The statewide average is 52% not raising property tax, but 23 counties have more than 75% of local authorities not raising property tax this year.  More than 90% of local taxing authorities in Graham County and Wallace County decided to hold property tax revenue flat this year.  Several other counties are at 80% or more – Barber, Brown, Chautauqua, Jewell, Kingman, Lane, Morton, Republic, Rooks, Sheridan, Trego, and Wilson.

Generally speaking, officials in the smaller counties were much better at finding efficiencies to hold down property tax than their counterparts in the larger counties.

Only 22% of taxing authorities in Johnson County aren’t raising taxes, just 14% in Sedgwick County and only 13% in Shawnee County.

The Sentinel’s owner, Kansas Policy Institute, gathered the information in Open Records requests and published the results for each county at KansasOpenGov.org.

Truth in Taxation addresses major taxpayer frustration

Truth in Taxation applies to all local taxing authorities – cities, counties, townships, school districts, community colleges, fire districts, cemetery districts, and other special taxing districts.  Taxpayers were extremely frustrated by local officials not being honest about the tax increases they were imposing.

Overland Park Mayor Curt Skoog, in a classic example of deception, called this year’s 10% tax hike “modest” because he would only acknowledge a mill levy change as a tax increase while ignoring millions more being collected because of valuation increases.  Skoog didn’t refute the accuracy of the increase shown in the city’s budget, but merely said, “The percentages you hear tossed around today come from a certain perspective.”  That “perspective” was the truth.
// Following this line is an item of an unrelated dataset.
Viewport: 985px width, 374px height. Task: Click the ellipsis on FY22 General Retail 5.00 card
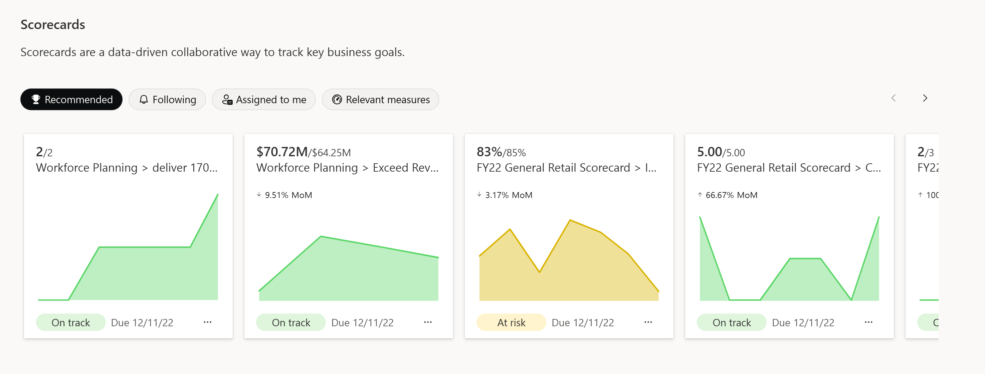coord(869,322)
Each year, the mill levy is reduced so that the new valuations provide the same dollar amount of property tax to each local entity – that’s called the revenue-neutral rate.  If elected officials want more money, they must notify taxpayers of their intent, hold a hearing to hear taxpayers’ thoughts, and then vote on the entire increase they impose.

Sen. Caryn Tyson

Senator Caryn Tyson, Chair of the Senate Assessment and Taxation Committee, assembled a coalition of stakeholders to find solutions for many shortcomings in the state’s property tax laws.  Local officials, property owners, state legislators, and policy experts settled on a package of more than a dozen reforms, with Truth in Taxation at the top of the list.

“I am honored to have led the effort in passing Senate Bill 13, property tax transparency, that will save Kansas taxpayers hundreds of millions of dollars over time. Senate Bill 13 makes sure taxpayers are informed and gives taxpayers a public hearing if their local government is trying to raise property taxes.”

Senate Bill 13 passed with near-unanimous support in the House and Senate in 2021, and immediately went into effect.  Tyson says keeping the legislation clean, with none of the loopholes or exceptions that local officials requested, is the only way to deliver the honesty demanded by taxpayers.

“If the Legislature granted exceptions for inflation or any kind of growth factor, the recorded votes would not have been a true reflection of the property tax increases.  Local officials can make their case for tax increases by being transparent with taxpayers.”